Document excerpt:

Managers of the Trump administration’s Centers for Medicare & Medicaid Services want to hear from the public about ways to revamp government health care programs.
The Centers for Medicare and Medicaid Innovation, an idea development lab inside CMS, has put out an informal “request for information” (RFI) from the general public.
The innovation center is seeking “feedback on a new direction to promote patient-centered care and test market-driven reforms that empower beneficiaries as consumers, provide price transparency, increase choices and competition to drive quality, reduce costs, and improve outcomes,” the center says on the RFI website.
(Related: Weeds or Flowers? Panel Eyes Medicare Innovation Center)
Drafters of the Affordable Care Act created the innovation center in an effort to organize tests of ideas for improving Medicare, Medicaid and other government health care delivery and payment programs.

Data segment:
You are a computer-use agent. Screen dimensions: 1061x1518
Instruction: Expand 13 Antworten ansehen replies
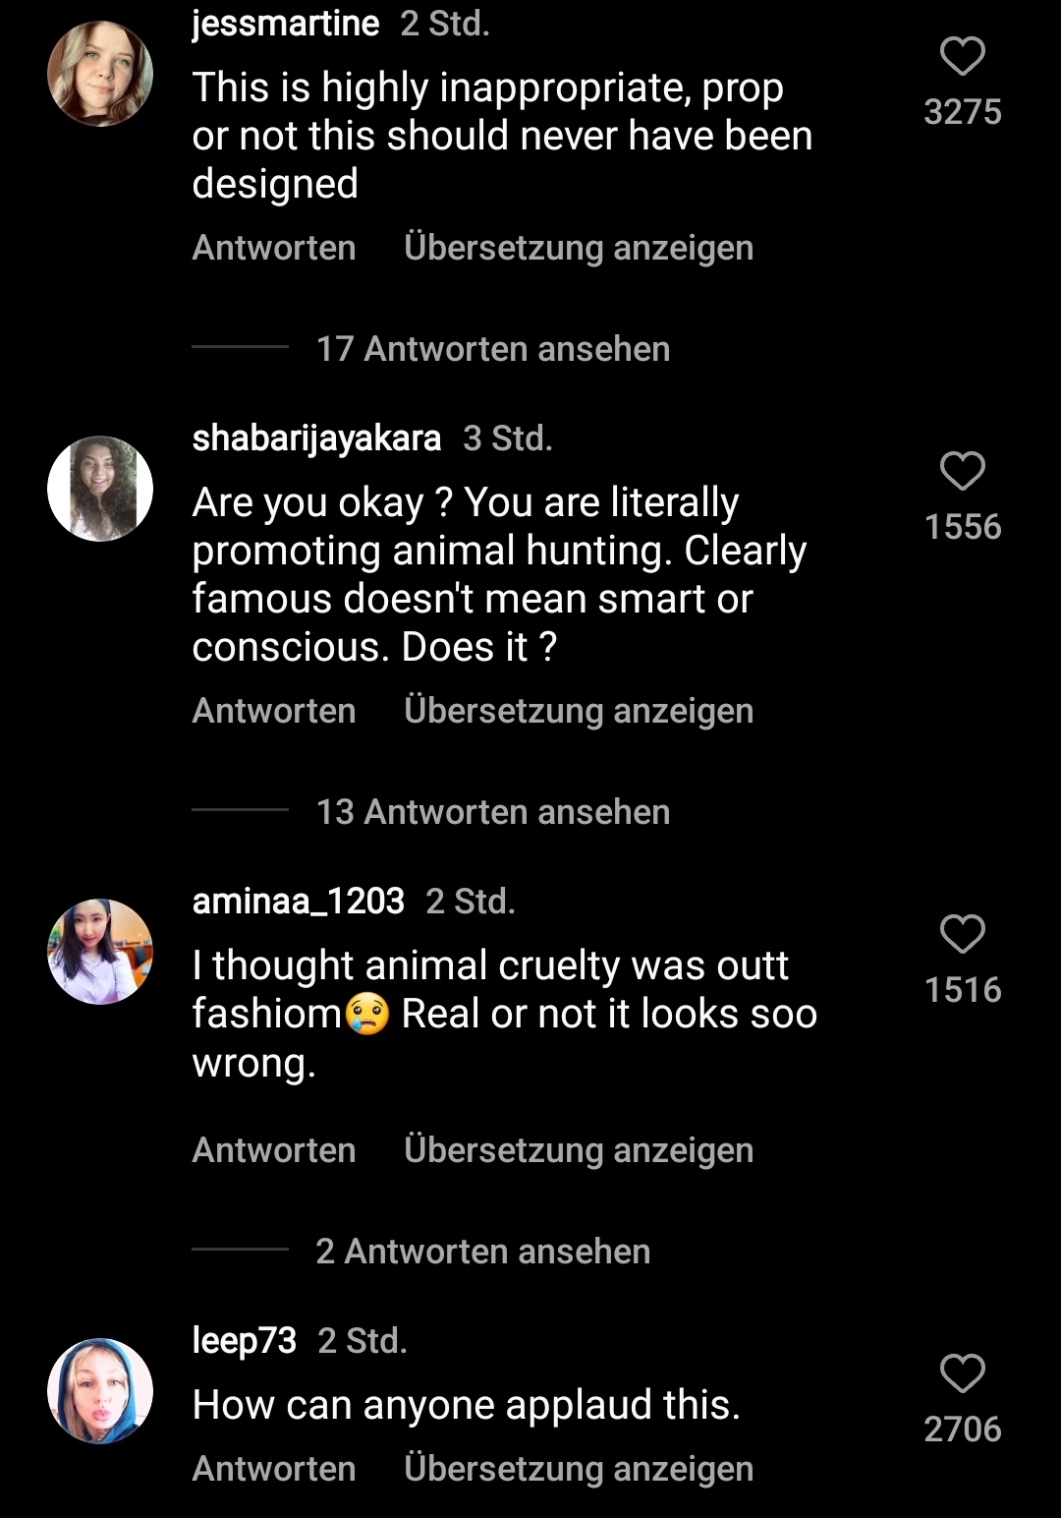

Assigned task 1:
According to the article on the Medicare innovation center, what do the market-driven reforms it wants to test do? List each one.
Assigned task 2:
In the article on the Medicare innovation center, whose drafters created the innovation center?
Assigned task 3:
Continue the article on the Medicare innovation center from its last sentence.

Exercise output 1:
- Empower beneficiaries as consumers
- Provide price transparency
- Increase choices and competition to drive quality
- Reduce costs
- Improve outcomes

Exercise output 2:
The drafters of the Affordable Care Act created it.

Exercise output 3:
Because the programs are so big, any changes they make could also end up reshaping the commercial health insurance market, and, possibly, non-health insurance markets.
Tom Price, the secretary of the U.S. Department of Health and Human Services, the parent of CMS and the innovation center, recently wrote to the innovation center to ask it to give up on existing programs that could require care providers to put the cost of treating some kinds of conditions into bundles, in the hope of saving money by discouraging providers from increasing their revenue by billing for extra, closely related services.